The first-born in an Irish-Catholic family of eight boys, Collins pursued an undergraduate degree in liberal arts from Notre Dame University before taking a job with a construction company breaking concrete for a living. Although he enjoyed the hard work, the long hours, the camaraderie (as well as the beer consumed on the job and in the pubs afterward), Collins reached a point where he needed to make a decision about what he wanted to do with the rest of his life. The answer he hit upon was to become a doctor.

It was an uphill battle. Collins had to spend two years completing pre-requisite courses in chemistry, physics and biology and sit for the MCAT just to be able to apply to medical school. Although he aced his science courses, his MCAT scores were average.

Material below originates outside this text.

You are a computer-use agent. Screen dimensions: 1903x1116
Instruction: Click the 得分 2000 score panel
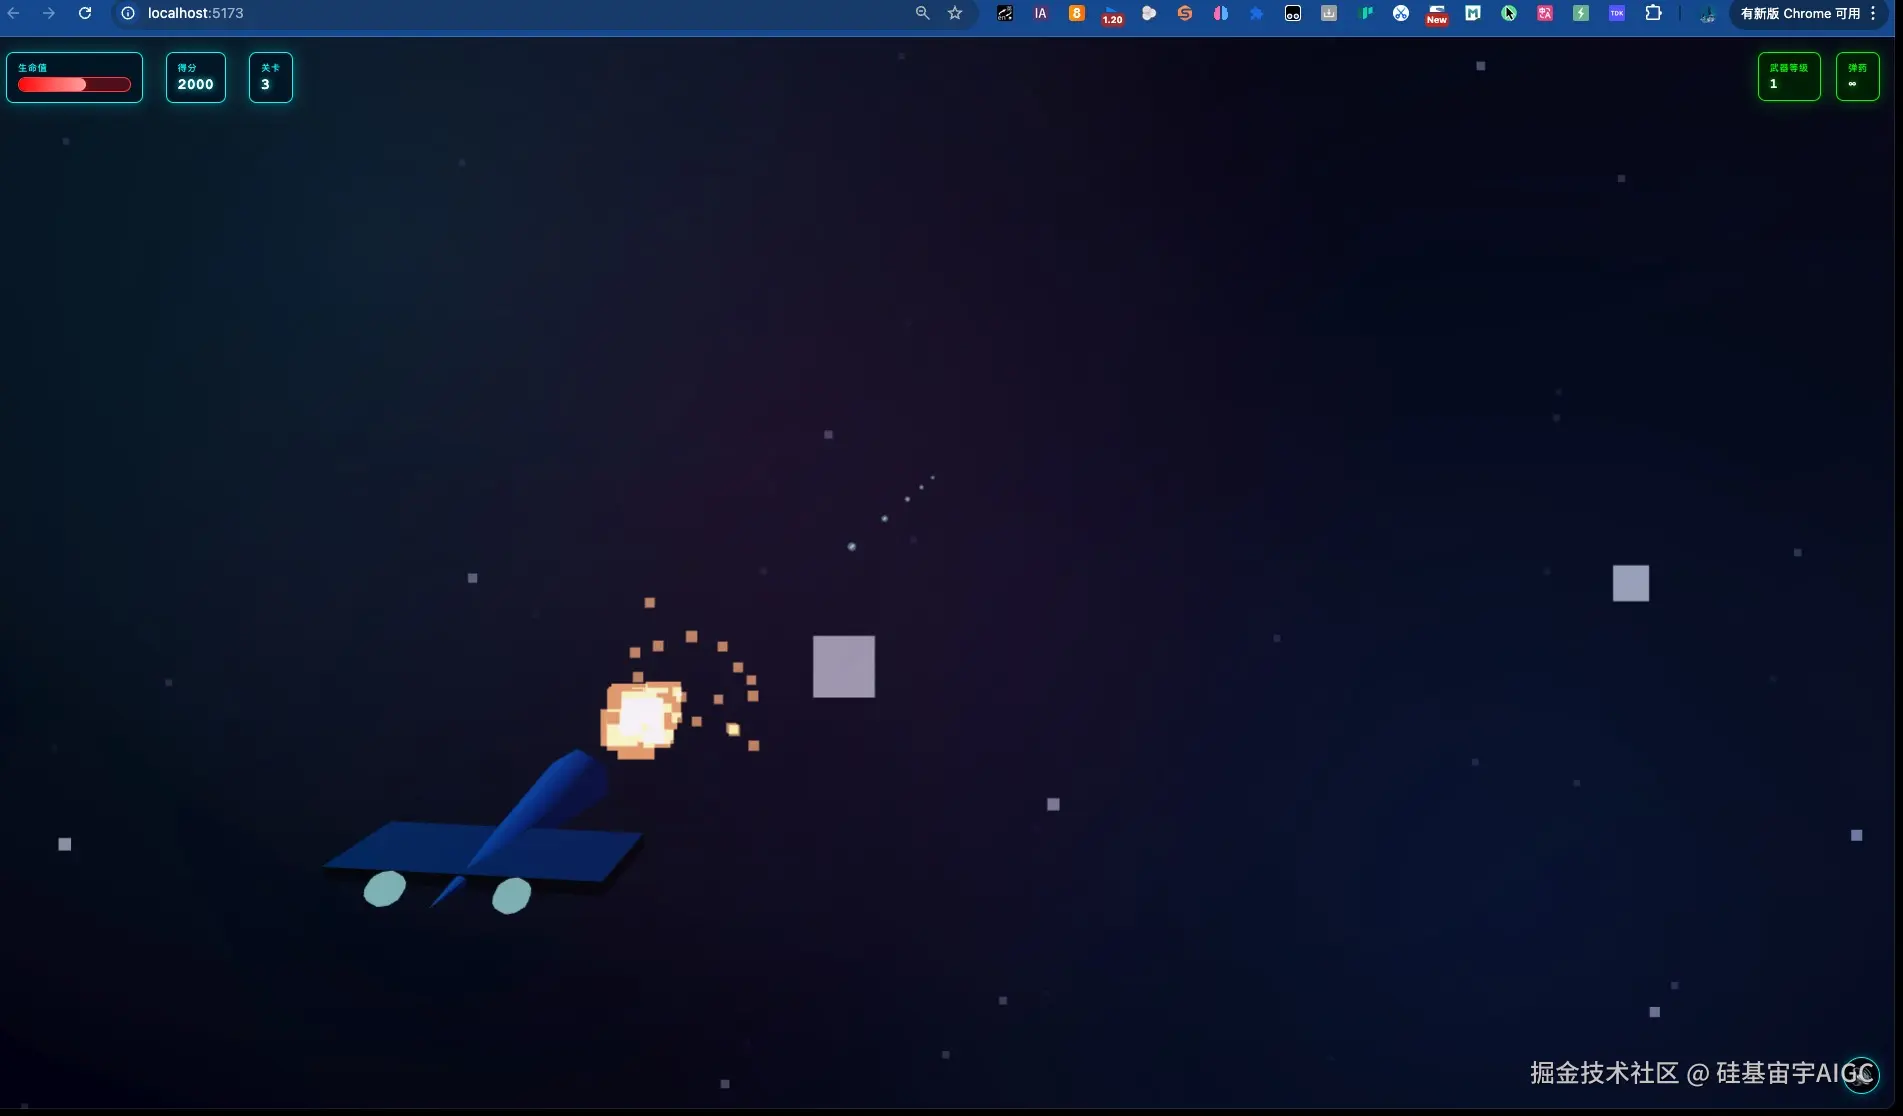pyautogui.click(x=195, y=77)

Rejected by 7 of the 8 medical schools to which he applied, when Collins pleaded with the Dean of Students at Loyola in Chicago to be given a chance, he got in.

Blue Collar, Blue Scrubs describes his journey through medical school up to the beginnings of his orthopedic surgical residency at the Mayo Clinic. Collins spins the tale with wit, humor and pathos.

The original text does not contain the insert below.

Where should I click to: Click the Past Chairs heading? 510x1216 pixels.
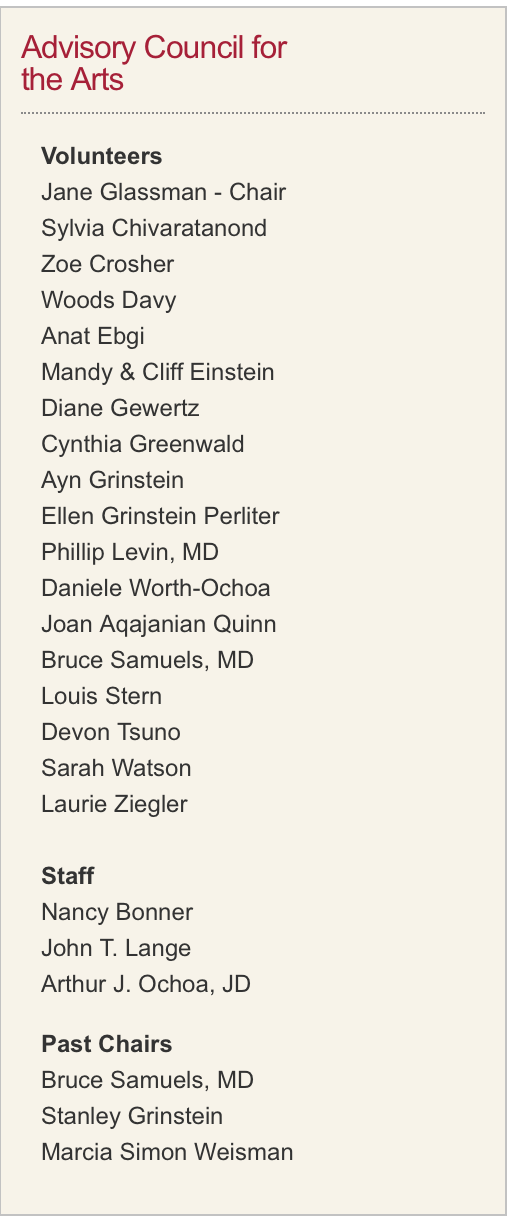(x=107, y=1044)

Throughout his training, while immersed in the seemingly overwhelming tedious task of rote memorization, Collins lapses into philosophical thought. “What, then, makes us human? A beating heart? A cogitating brain? Or is there something more, something, for want of a better word, we call a soul?”

At the conclusion of the first autopsy he witnesses, a pathologist tells him: “You have now peered into the deepest recesses of the human body and discovered the secrets of life.” As he files out of the room with his fellow students, Collins muses that “we haven’t even come close.”

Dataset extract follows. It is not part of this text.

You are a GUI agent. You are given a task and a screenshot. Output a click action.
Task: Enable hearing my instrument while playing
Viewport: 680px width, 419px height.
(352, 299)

Throughout his rigorous training Collins somehow manages to hold on to his humanity. He never loses sight of why he wanted to become a doctor in the first place: to render assistance to his fellow human beings, to alleviate their suffering.

It is good for seasoned clinicians to be reminded of such altruistic motives. Whenever I lose a patient to a terminal illness, I gravitate to the family. I sit with significant others, share the information I have at hand and prepare myself to listen to what they have to tell me. To do otherwise would be a disservice both to them and to myself; for in these instances, I’ve discovered that I need such interactions to help myself heal.

Patients are not the only ones who suffer.

3 comments on “Blue Collar, Blue Scrubs

  1. DJ Elpern says:

    Good review. There are a number of books by doctors about their training. One of my favorites is “The Making of a Surgeon” by William Nolen. We should have a compendium of these books. Perri Klass (pediatrics), Pauline Chen (surgeon), Fitz Mullan (public health) etc. etc. Are there any by physician assistants? There are a few by nurses. Another was just published this week — by an anesthesiologist (last name Au) — We each have this book within us.

    • Brian says:

      I have an early manuscript draft of my postgraduate residency training in pediatrics. The working title is “Rites of Passage.” Perhaps one day it will see the light of publishing day.